40 Forty straight time
hours at $31.48 for two weeks, ($2,518.40); plus 20 time and a half hours at $47.22 for two
weeks
(,888.80).
41 In the event that
no additional back pay is owed by Centerior for the period following April 6, 1996, the ALJ
should
determine the amount, if any, that Centerior has overpaid the Complainants and recommend that
amount
be repaid.
42 In the event that
no additional interest is owed by Centerior for the period following April 6, 1996, the ALJ
should
determine the amount, if any, that Centerior has overpaid the Complainants and recommend that
amount
be repaid.
43 In its December
3, 1996 Supplemental Preliminary Order, the Board preliminarily ordered Centerior to Pay to
Complainants' counsel the sum of $37,930.43.
44 These statutes
refer to "reasonably incurred by the applicant."
45 Title VII of the
Civil Rights Act of 1964, 42 U.S.C. §2000e et seq. (1988), and the Civil Rights Attorney's
Fees
Act, 42 U.S.C. §1988 (1988), for example, do not contain this limiting language.
46 Although our
holding will affect Complainant's counsel in this case, we do not foresee this decision having
wide
ranging effect.
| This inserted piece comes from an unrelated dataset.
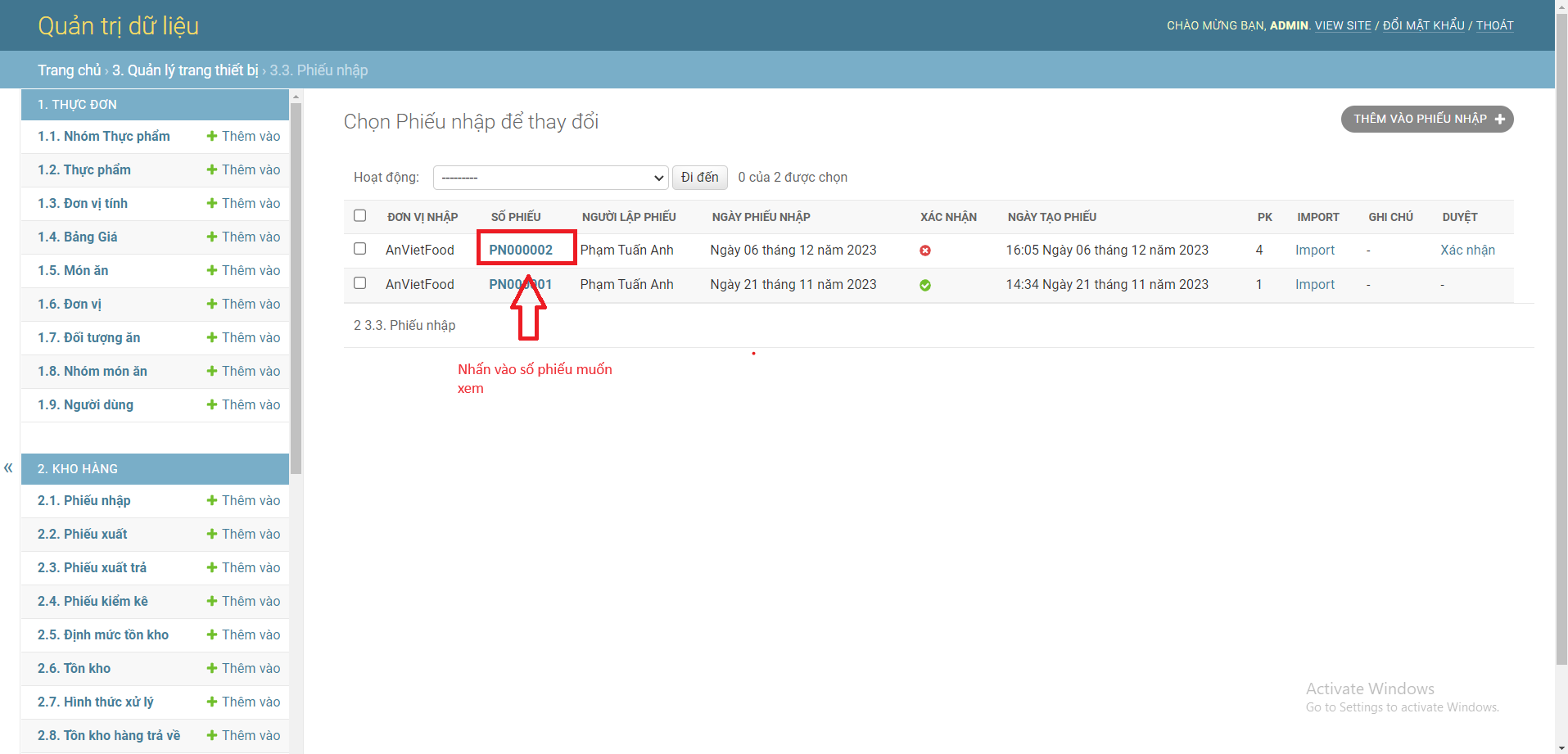Click plus icon beside 1.1 Nhóm Thực phẩm
Screen dimensions: 1568x754
point(212,136)
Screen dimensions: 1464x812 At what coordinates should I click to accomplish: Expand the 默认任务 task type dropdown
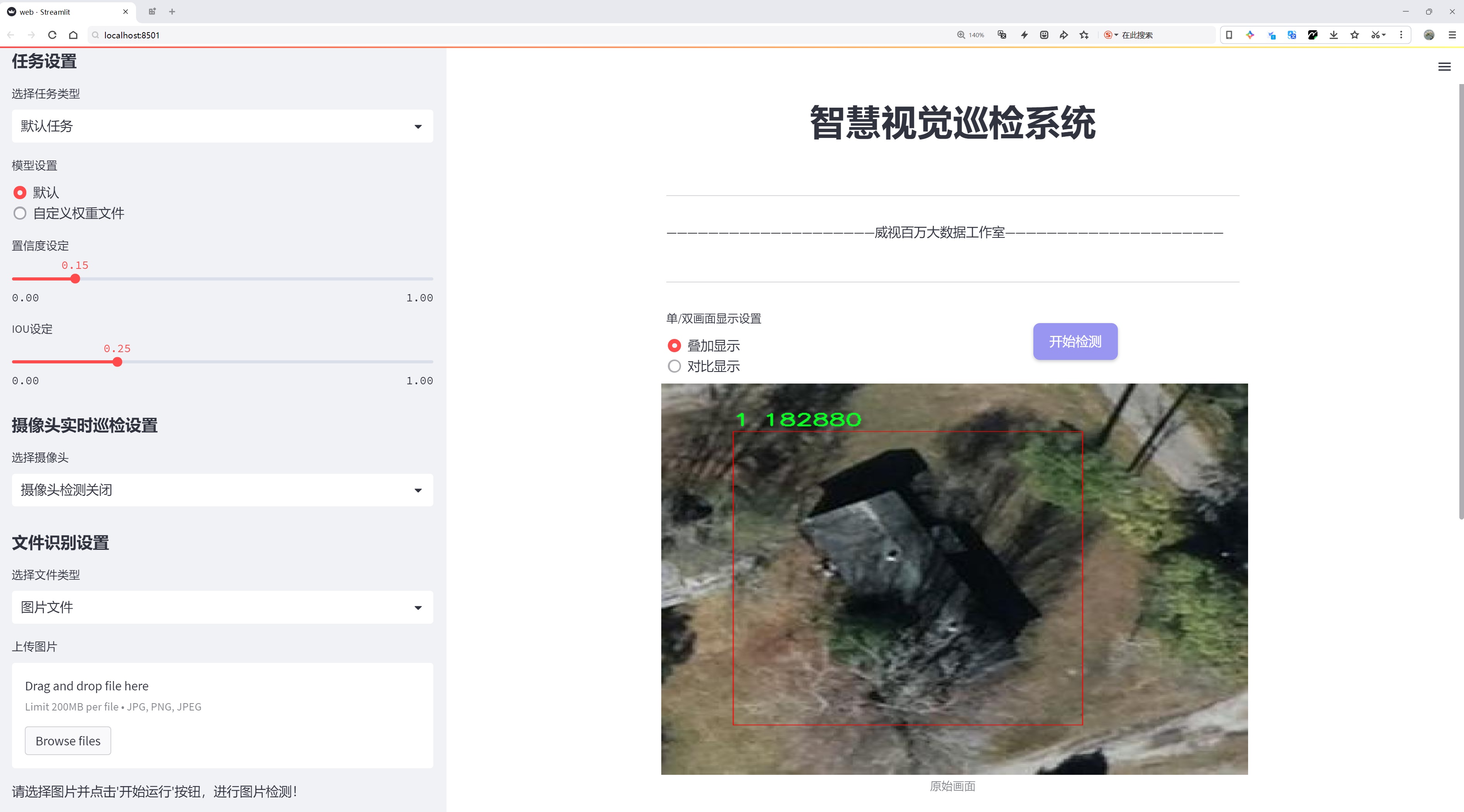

Complainants and their counsel will be able to establish fee arrangements which
avoid
the possibility of fees being limited.
47 Complainants later
sought fees at the rate of $125.00 per hour for attorney Mischka. Supplemental Materials in
Support
of Motion for Award of Attorney Fees and Expenses (Supp. Mat.), September 4, 1996.
48 Centerior has
removed these flags pursuant to our Preliminary Order. See n. 25 above. This order
finalizes our earlier order.
49 Centerior has
already paid $146,301.91 in back pay and interest in compliance with the Board's Preliminary
Order.
On remand, should the total back pay and interest as calculated by the ALJ amount to more than
$146,301.91 Centerior will be liable to Complainants for the difference. Should the total amount
to less
than $146,301.91 Complainants will be liable to Centerior for the difference.